***** Stored data

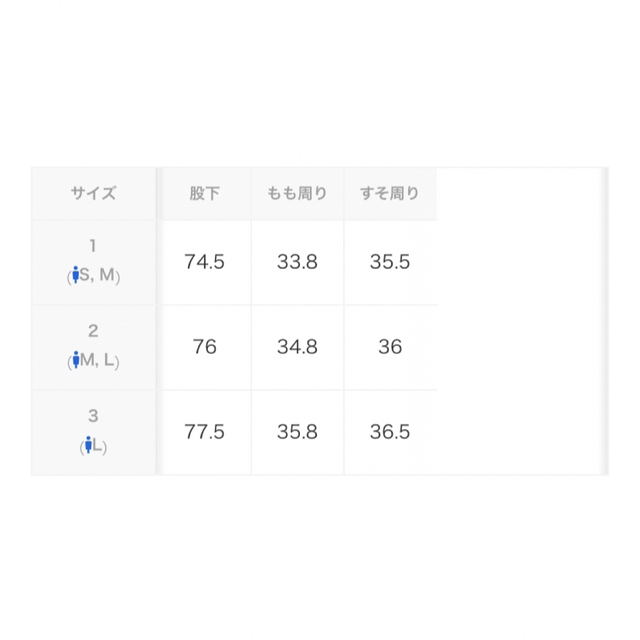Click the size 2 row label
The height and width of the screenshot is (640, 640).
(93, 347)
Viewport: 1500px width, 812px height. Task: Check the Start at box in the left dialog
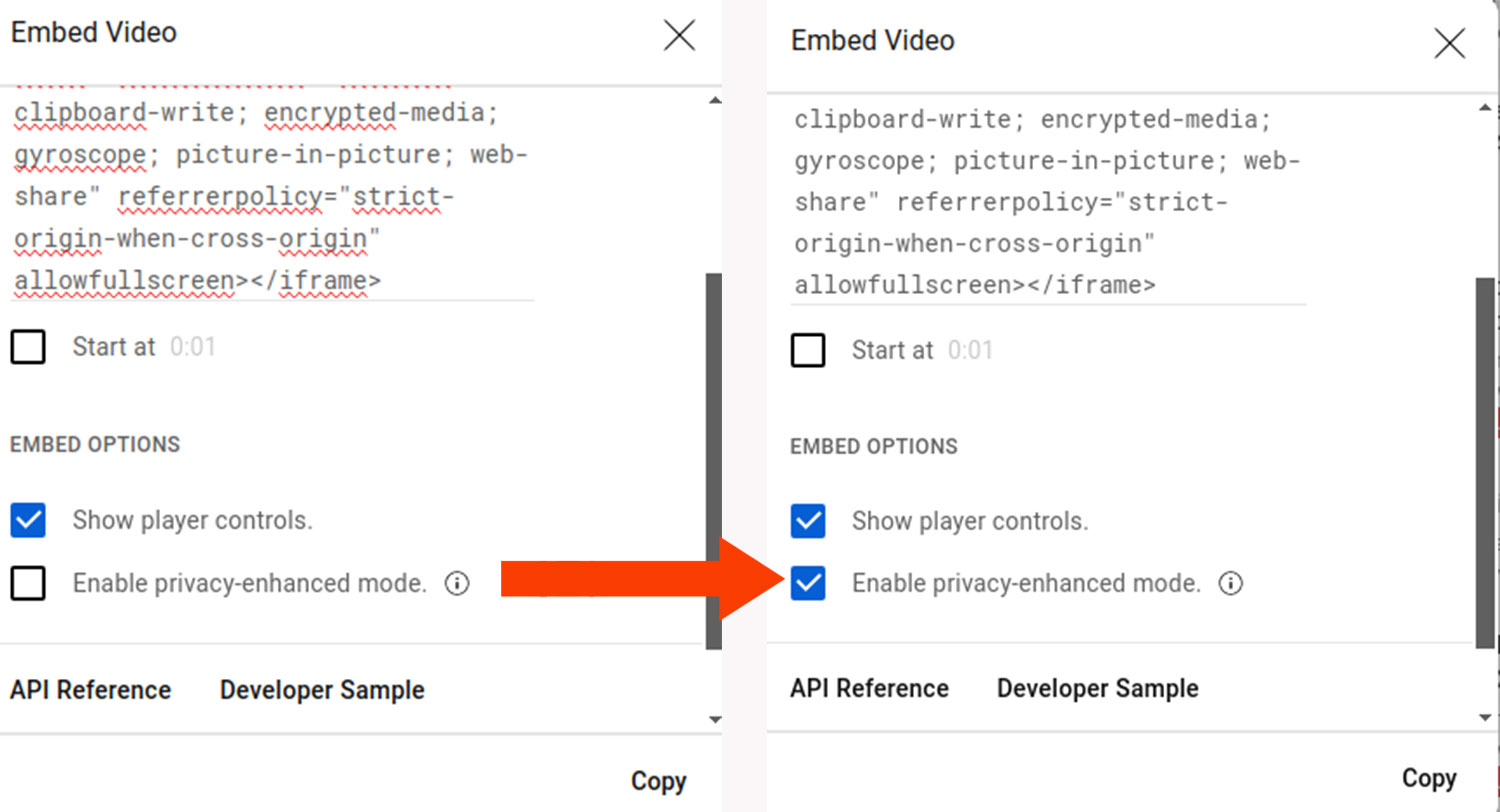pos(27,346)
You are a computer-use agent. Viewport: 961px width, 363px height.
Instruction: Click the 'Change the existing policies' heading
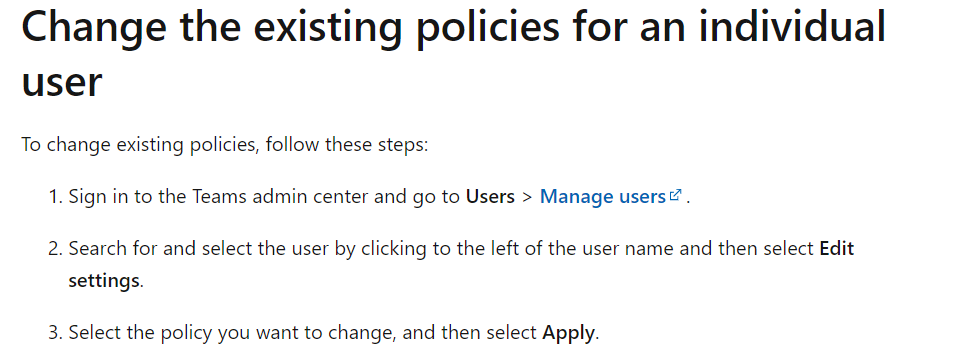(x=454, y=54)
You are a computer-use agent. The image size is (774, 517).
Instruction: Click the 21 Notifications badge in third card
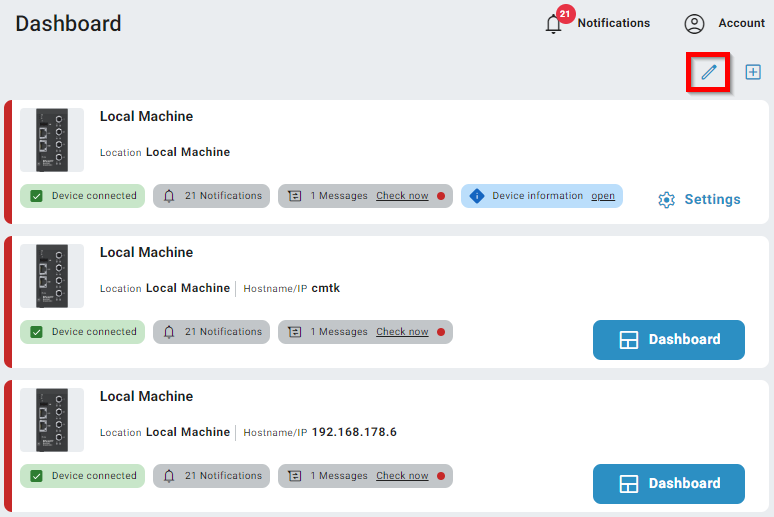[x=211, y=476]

**********
***** Stored data

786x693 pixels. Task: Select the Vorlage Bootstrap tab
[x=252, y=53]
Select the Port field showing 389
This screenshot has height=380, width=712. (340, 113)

**********
***** Stored data

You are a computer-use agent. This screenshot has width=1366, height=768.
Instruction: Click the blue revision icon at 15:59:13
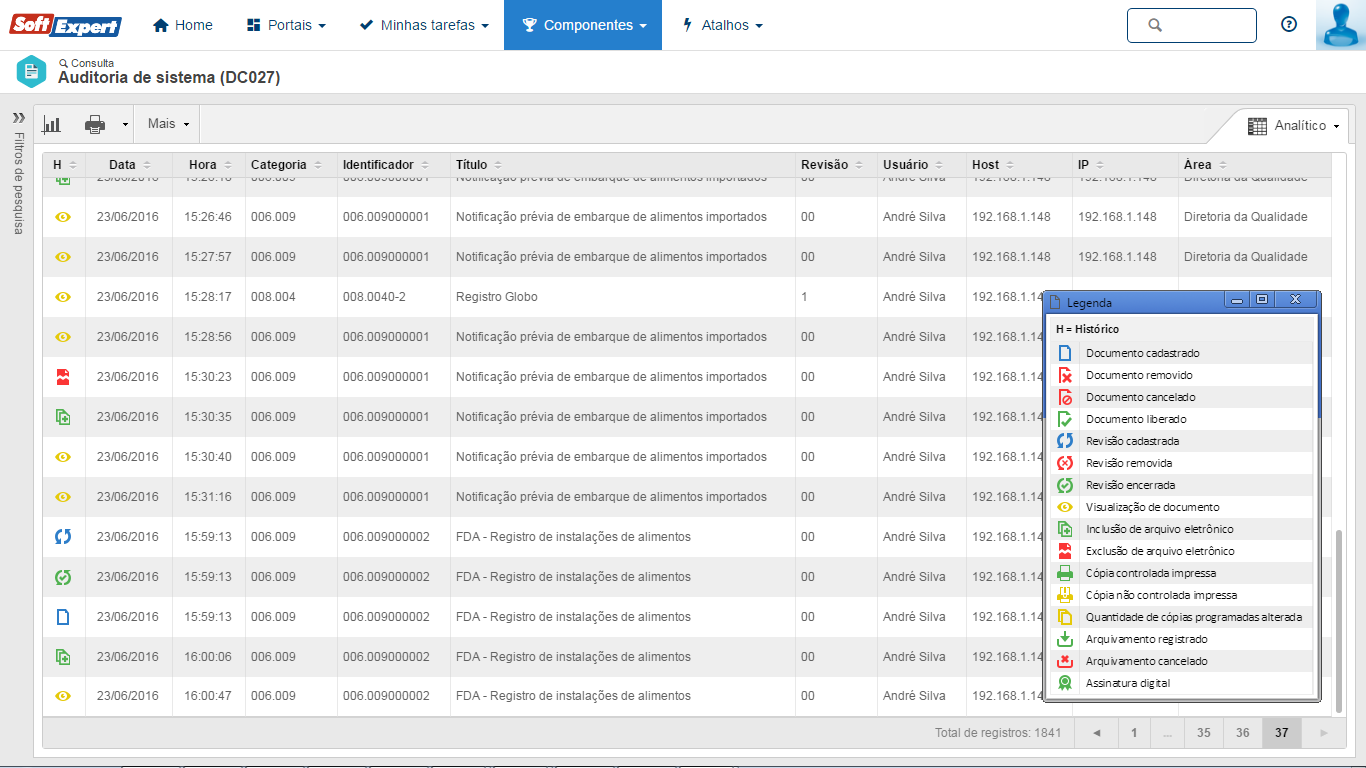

**********

◆ Task requirements: All lines above from the one containing "You are a computer-use agent. This" to the one containing "Instruction: Click the blue" must be repeated exactly, both lines included, and no others.

◆ Output for this task:
You are a computer-use agent. This screenshot has width=1366, height=768.
Instruction: Click the blue revision icon at 15:59:13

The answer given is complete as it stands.